Thanks Mark, a timely reminder for us to reflect upon how best we can optimise support for our students and embed effective habits and routines - not just for the purpose of exams!

Your second line ("The difficulty is that revision is rarely taught explicitly") is something that resonated as we tend to assume that somebody else has taught them these things. This reminded me of this extract from What Works What Doesn't (Dunlosky et al 2013), "Students are not being taught the best strategies, perhaps because teachers themselves are not schooled in them" - this is why I strongly believe research-informed T&L CPD is KING.

https://wcer.wisc.edu/docs/resources/cesa2017/Dunlosky_SciAmMind.pdf

Adam Boxer's avatar

I enjoyed this, thank you. My word of caution would be that teaching students about effective study strategies and helping them block time and stuff is important, but it is in no way close to sufficient for them actually *actioning* effective habits. It's much more important to just "flood the zone" with effective revision, and leave them very little room to make their own decisions. If you do, however much you have trained them they will still default to watching YouTube videos in their room!

Mark Solomons's avatar

Thanks, Adam - Yes, I agree…a good point and one I could have drawn out more clearly. You’re right that knowing and doing are very different things…I like the term ‘flooding the zone’. We try to do some of that institutionally through the carousel sessions and the faculty schedule, but no where near enough and it’s close to impossible to control what happens at home…even with parents on board and asking how they can help.

What complicates it further in our context is that the problem runs in both directions. We are lucky to have many highly motivated students, but that motivation tips into overwork for many. Peer pressure, parental expectation and a tutoring culture that adds hours on top of an already full day means that for some students the issue is not too little revision but too much of the wrong kind, driven by anxiety rather than strategy. That’s probably a whole separate piece!

▶ [INFORMATION SUPPLIED]
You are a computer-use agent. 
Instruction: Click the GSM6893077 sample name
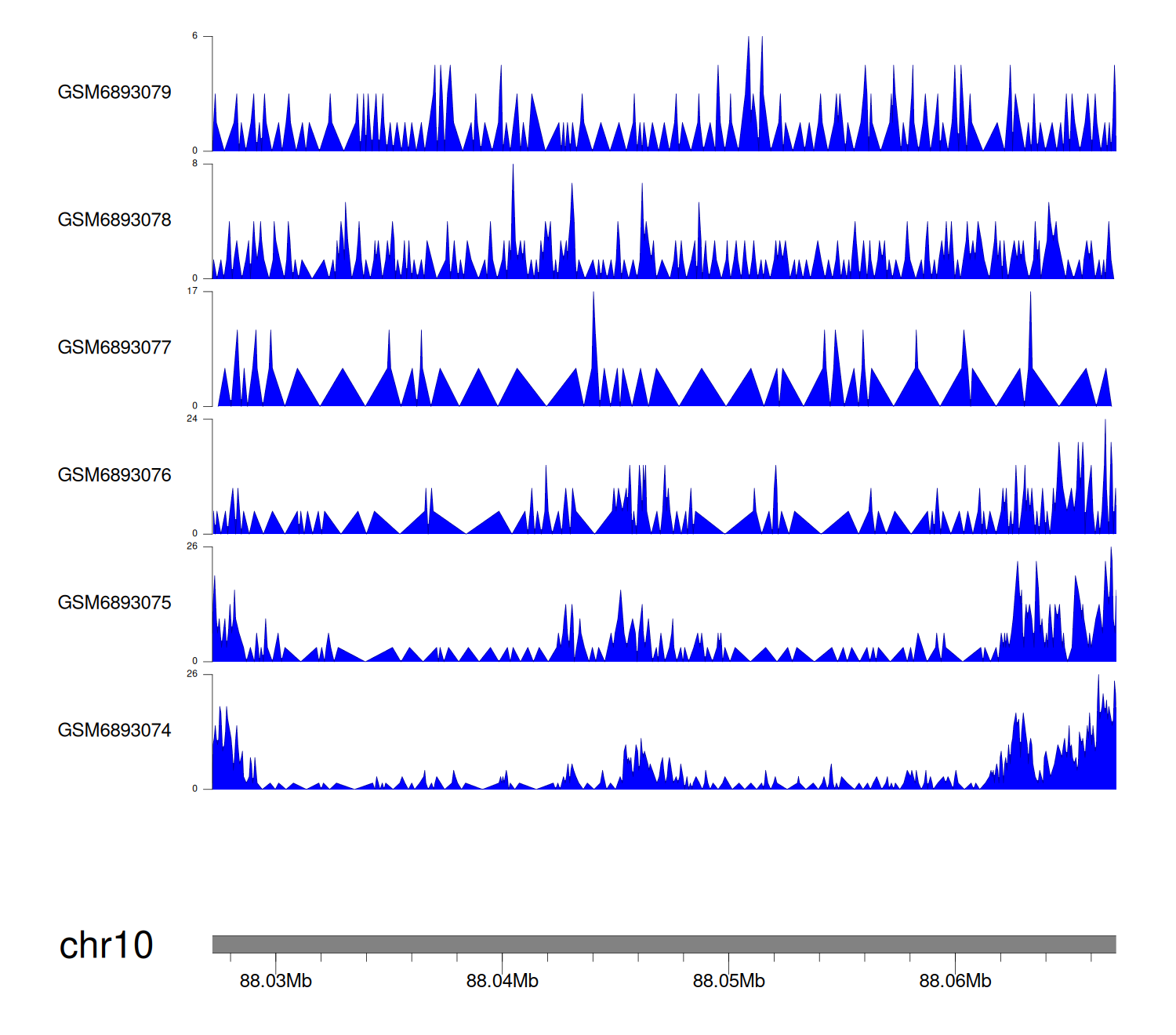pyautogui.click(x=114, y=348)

▶ [JOB]
Reproduce word for word the passage of the revision comment thread that begins with the words containing "Thanks Mark, a" and ends with "CPD is KING.". Rely solely on the revision comment thread and leave the material aside.

▶ [FULL OUTPUT]
Thanks Mark, a timely reminder for us to reflect upon how best we can optimise support for our students and embed effective habits and routines - not just for the purpose of exams!

Your second line ("The difficulty is that revision is rarely taught explicitly") is something that resonated as we tend to assume that somebody else has taught them these things. This reminded me of this extract from What Works What Doesn't (Dunlosky et al 2013), "Students are not being taught the best strategies, perhaps because teachers themselves are not schooled in them" - this is why I strongly believe research-informed T&L CPD is KING.